Another thing is 21 voters is so few regarding the number of users. :frowning:

A msig with input from many people is required each time there is a change. This is the best we can do at this time.

Unfortunately, there are many users who just want to run the app and collect boid and don’t follow the telegram channel or other options for updates on what is going on within the community/app. We can only hope that community involvement grows larger as time goes on. Until then let’s keep those :desktop_computer: crunching

Actually only 9 individual accounts decided the fate of the new path. From the looks of it most of those users combined own only a few million tokens. Cutting total emission is good for token value long term. Greatly reducing the value to hold, stake and lease is not.

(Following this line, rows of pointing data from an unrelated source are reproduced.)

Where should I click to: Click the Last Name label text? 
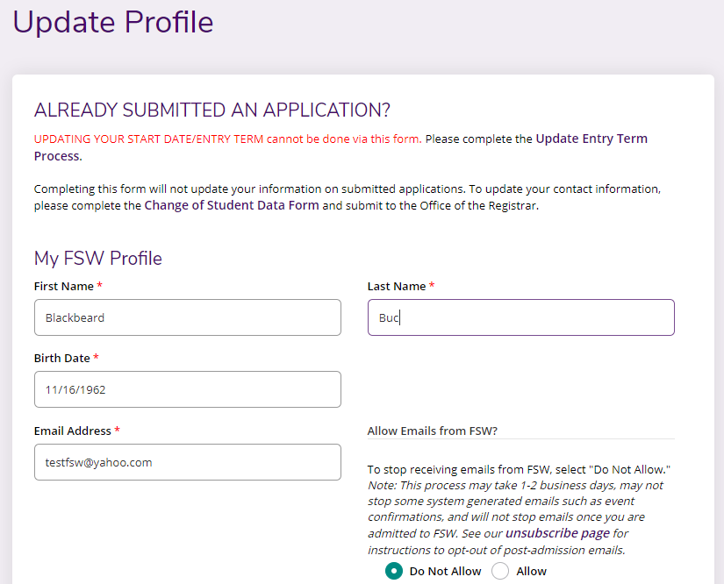(x=397, y=287)
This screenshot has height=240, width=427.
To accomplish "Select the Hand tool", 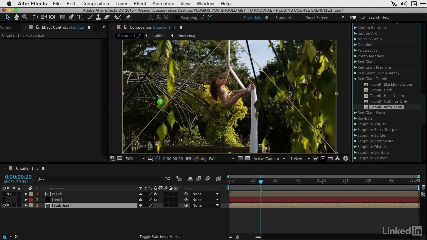I will pyautogui.click(x=16, y=17).
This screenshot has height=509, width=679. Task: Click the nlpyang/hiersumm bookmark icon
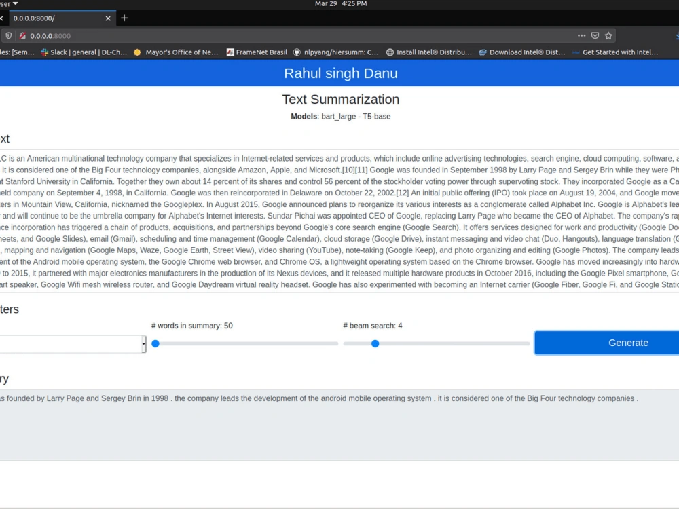click(297, 52)
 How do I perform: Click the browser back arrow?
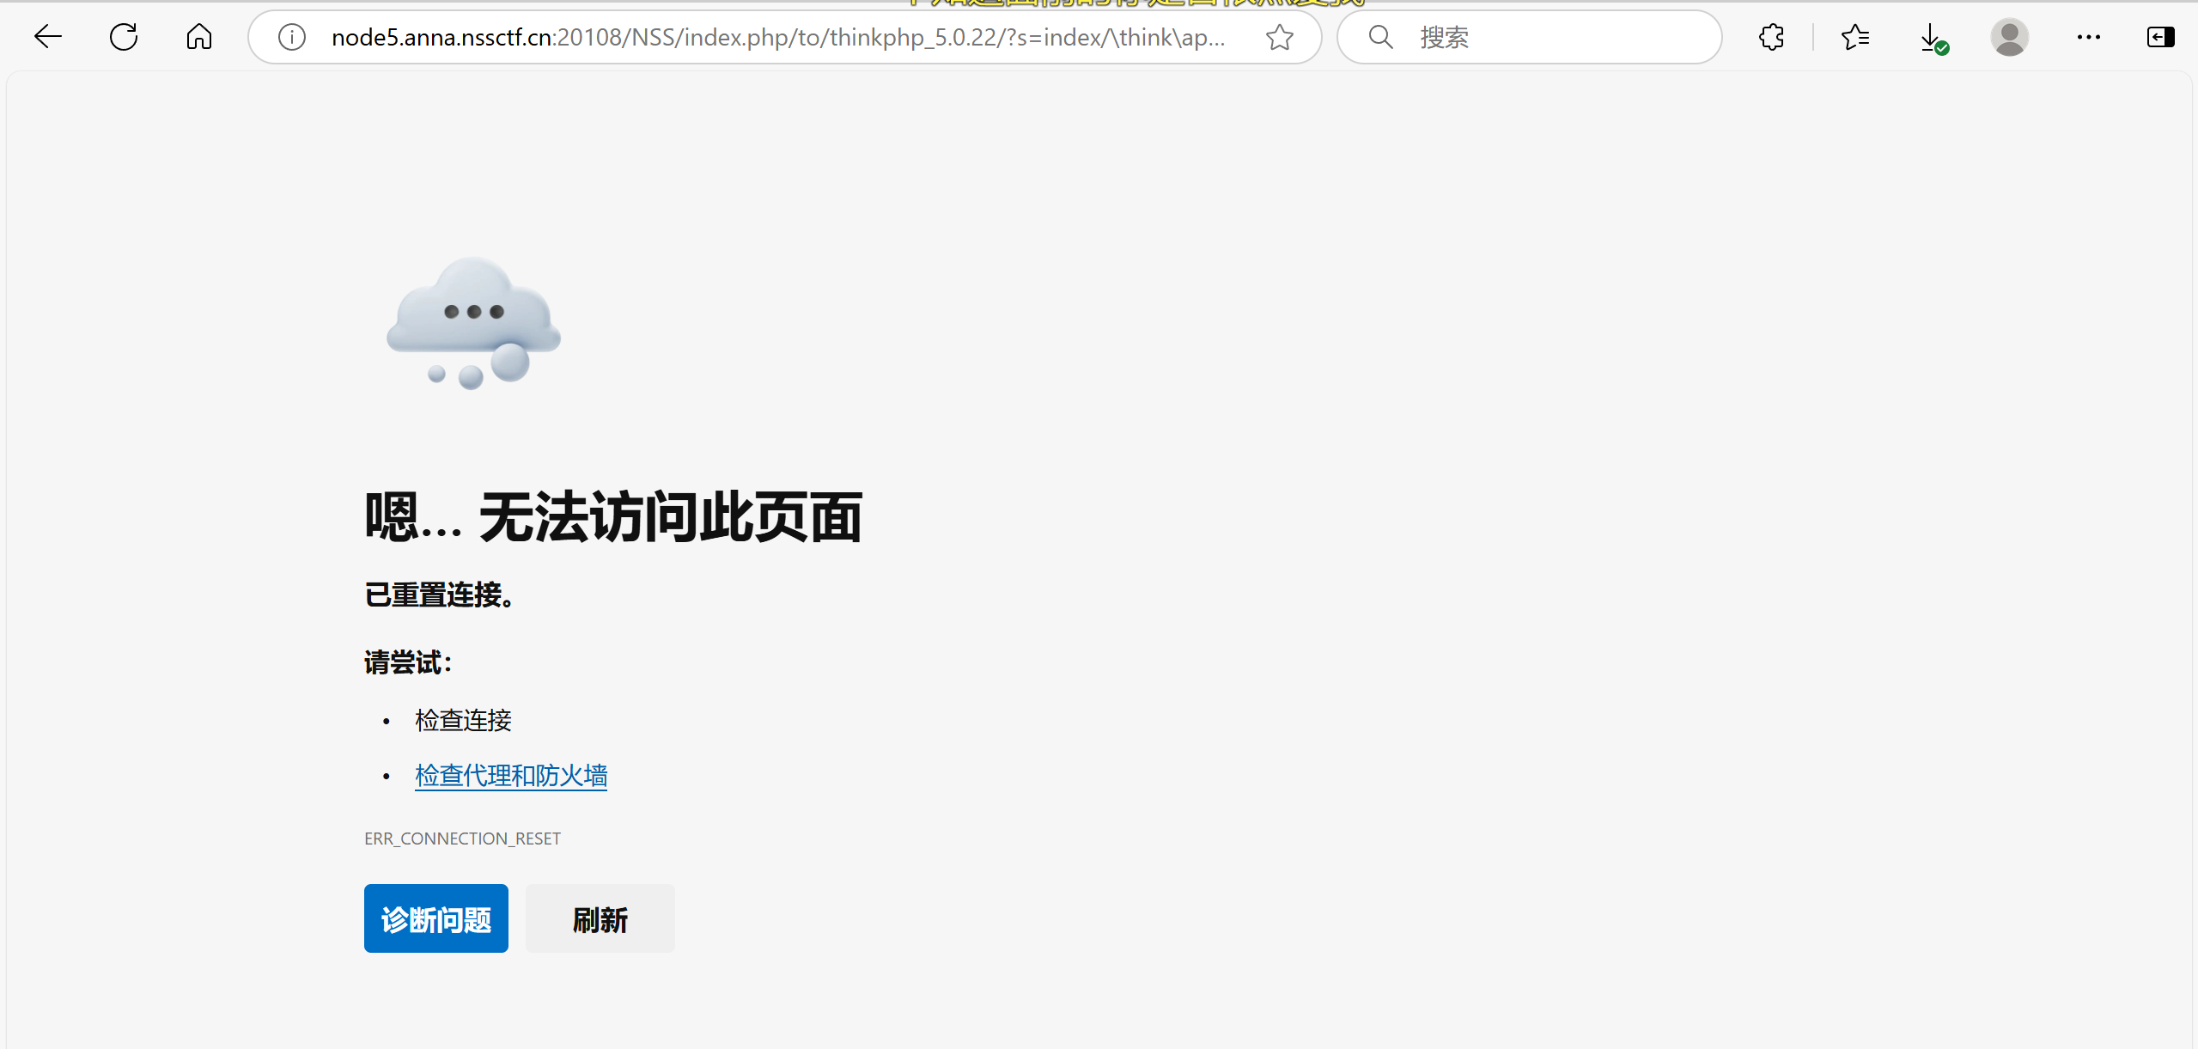pyautogui.click(x=48, y=37)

This is the reason we asked for feedback and for users to propose their own ideas. We have been having conversations about inflation since June 2019 and have made many adjustments following the rules laid out. Ideally it would be great if the community was more proactive about proposing solutions to problems instead of only providing feedback after those changes have been discussed and implemented.

I understand, my fault for not paying attention for a while. I have no problem following the crowd, but I found a few problems with the way this was done.

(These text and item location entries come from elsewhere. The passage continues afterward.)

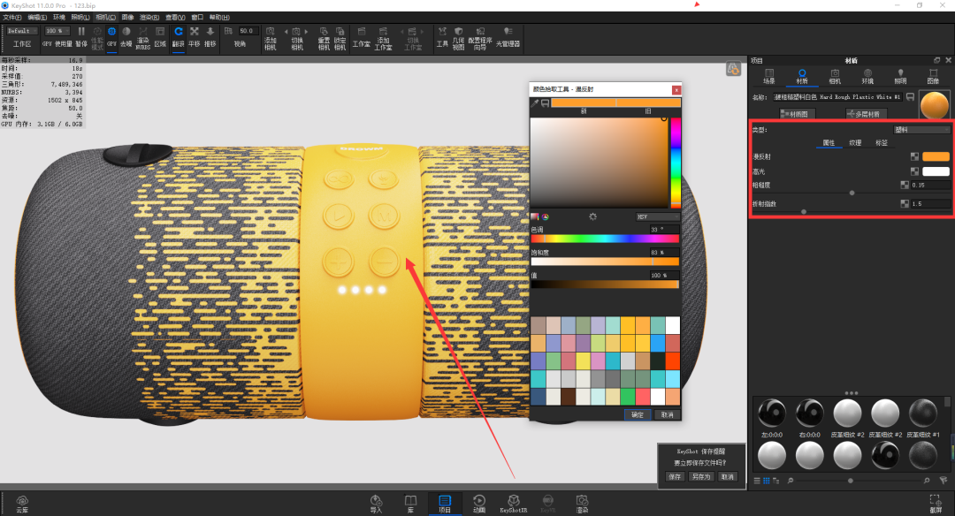Open the 渲染 render icon in bottom bar
Screen dimensions: 955x516
582,504
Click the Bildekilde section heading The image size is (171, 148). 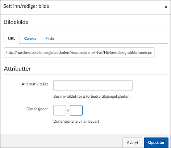(16, 22)
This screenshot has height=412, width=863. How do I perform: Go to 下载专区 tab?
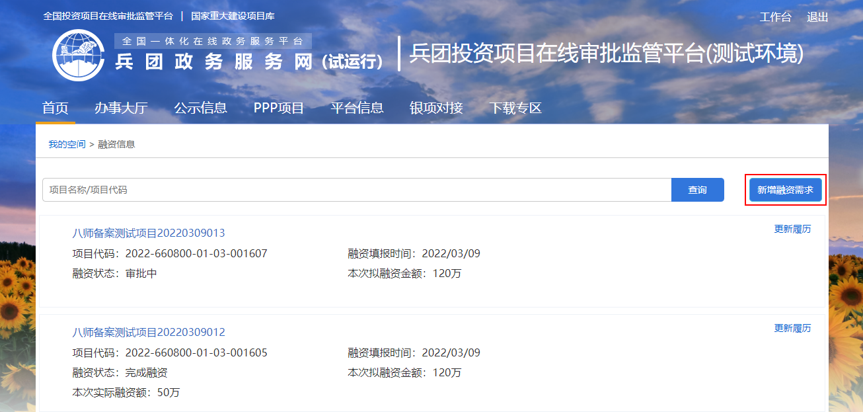tap(515, 108)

The vote to drastically reduce staking rewards only benefits those that aren’t heavily invested in the platform/token in the first place.

Having three options splits the vote from those with the same mindset but have a slightly different opinion of how it should be implemented. This is the reason there are only 2 reliant political parties in the US.

Until a true DAC can be implemented I think you should take the communities recommendations into account and do what you think is in the best interests of the platform. Don’t just take a few percentage points of a vote with half of one percent of the token supply to completely change the way the token emission works.

Can we vote on this idea?

I created a network simulator at click the “global sim” tab then you can test different variables and see how that impacts the network. The reason I created that UI is specifically to make it as easy as possible for anyone to propose variable adjustment values.

You should test out the sim and propose alternative values to the community and hold a vote. I’m not married to any of these numbers. I do like the idea of adjusting the variables more smoothly, so I’ve been thinking about a smart contract that would update the variables slightly each day until a target is reached.

Personally I voted for option 3

1 Like

I voted option 2 after checking the numbers in the “Global sim” but it is what it is now…
Of course I support the idea of a smart contract that update the variables smoothly !
Better if we could start from 500 again.

1 Like

Based on community feedback I have deployed an additional smart contract action to support the smooth adjustment of global parameters over time.

The actions are deployed on mainnet at boidcronjobs. The adjustment to be made is registered in the “adjustjobs” table, the table defines the start/end of the adjustment period and initial/goal values of the parameter being adjusted.

After a job is registered, any account can call the execadjjob specifying the adjustment job to be updated. Based on the configuration in the table, this will cause the global parameter to be adjusted according to a linear progression. The action can be called at a maximum interval of 10 minutes. When the target time has been reached, the target value will also be reached and the row for the job will be cleared.

This means you only have to rely on the DAC to register the initial parameters of the change to be made, then the gradual change over time can be performed by any account that wants to call the execadjjob action. The execadjjob action only has the ability to increment the value as configured by the DAC.

I registered a job which will adjust the stake difficulty to our target value gradually over the course of the next 30 days. Also this functionality will make it easier for us to implement more automated and algorithmic changes in the future.